» **Texte source**:
———

Aucun Russe ne peut, de gaieté de cœur, accepter la sécession de l’Ukraine qu’il considère comme le berceau de l’histoire de son pays. Les nostalgiques de l’URSS comme les nationalistes russes rêvent d’un retour à l’unité perdue sans s’embarrasser sur les moyens d’y parvenir. Soljenitsyne inspire un cercle plus vaste qui souhaite une association étroite des trois frères slaves, russe, biélorusse et ukrainien. Les réformateurs russes, héritiers de la pensée d’André Sakharov, dont Boris Eltsine est le fils spirituel, donnent la priorité à l’occidentalisation de la Russie, à sa modernisation, à son intégration au monde “civilisé”. En raison également de leur respect du droit des peuples à décider librement de leur destin, ils reconnaissent l’indépendance de l’Ukraine.
Mais ils ne peuvent se réconcilier avec une Ukraine qui souhaiterait rompre les liens historiques avec la Russie au point de devenir pour elle un pays étranger. Dans une démarche que les libéraux français ont privilégiée un moment vis-à-vis de l’Afrique du Nord, les libéraux russes s’accommoderaient bien pour l’Ukraine d’une indépendance dans l’interdépendance.
Dans la vie de tous les jours, en Russie, les nostalgiques se trouvent aux affaires étrangères, dans l’armée, et bien entendu, au parlement qui a proclamé, un beau jour, que Sébastopol était une ville russe bien que située sur le sol d’un pays étranger. Mais Boris Fiodorov, responsable des réformes économiques, est favorable à la liquidation des relations privilégiées avec les anciennes républiques de I’URSS et, en particulier, au passage accéléré aux prix mondiaux de l’énergie.

———

» **Données enregistrées**:
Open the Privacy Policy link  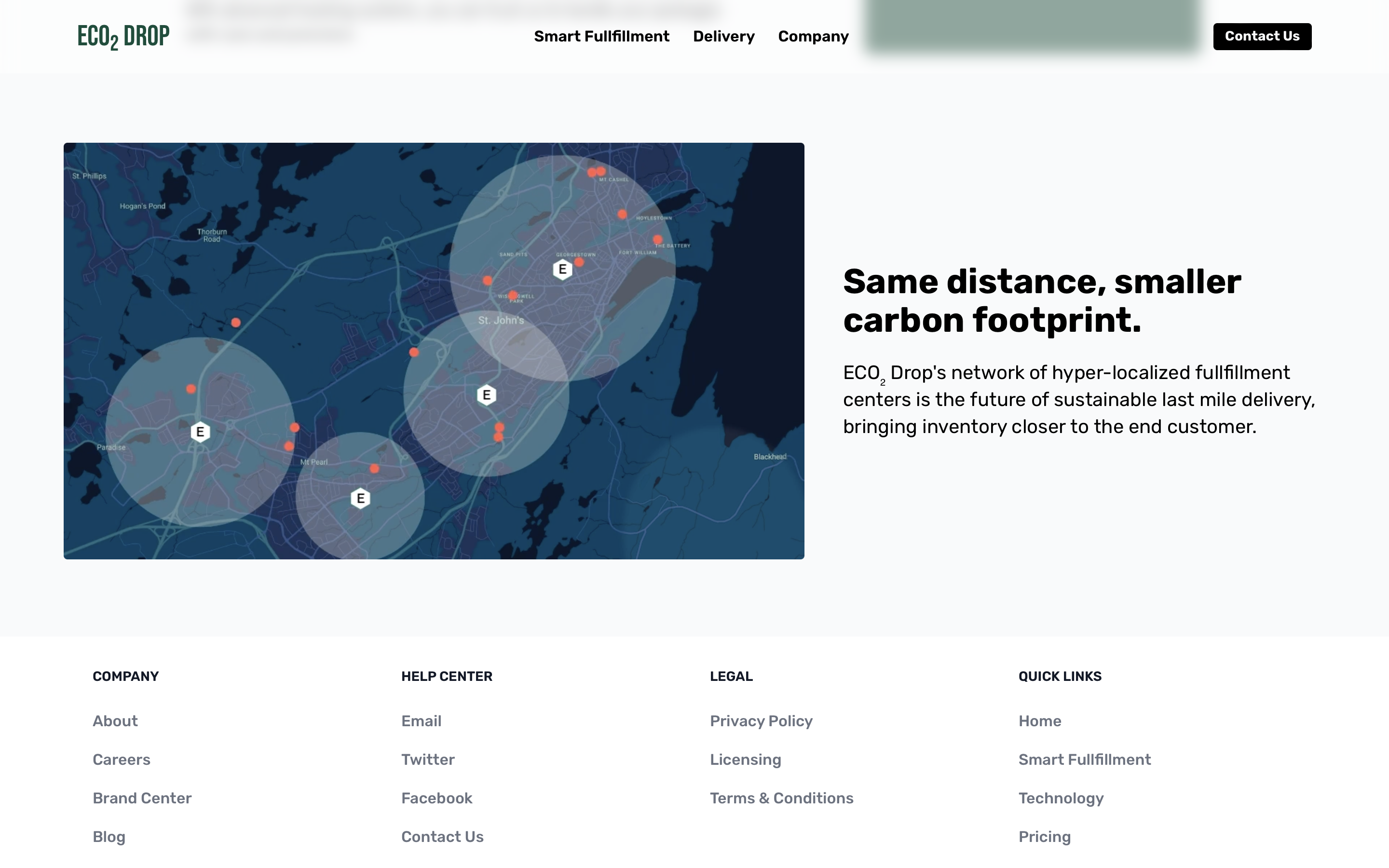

———

» **Consignes de travail**:
A. Relevez tous les noms de personnes mentionnés dans le texte source.
B. Restituez le passage du texte source qui va de « Mais ils ne » jusqu'à « indépendance dans l’interdépendance. » inclus.
C. D'après le texte source, qu'a proclamé le parlement russe au sujet de Sébastopol ?

» **Réponses attendues**:
A. Soljenitsyne, André Sakharov, Boris Eltsine, Boris Fiodorov

B.
Mais ils ne peuvent se réconcilier avec une Ukraine qui souhaiterait rompre les liens historiques avec la Russie au point de devenir pour elle un pays étranger. Dans une démarche que les libéraux français ont privilégiée un moment vis-à-vis de l’Afrique du Nord, les libéraux russes s’accommoderaient bien pour l’Ukraine d’une indépendance dans l’interdépendance.

C. Il a proclamé que Sébastopol était une ville russe, bien que située sur le sol d'un pays étranger.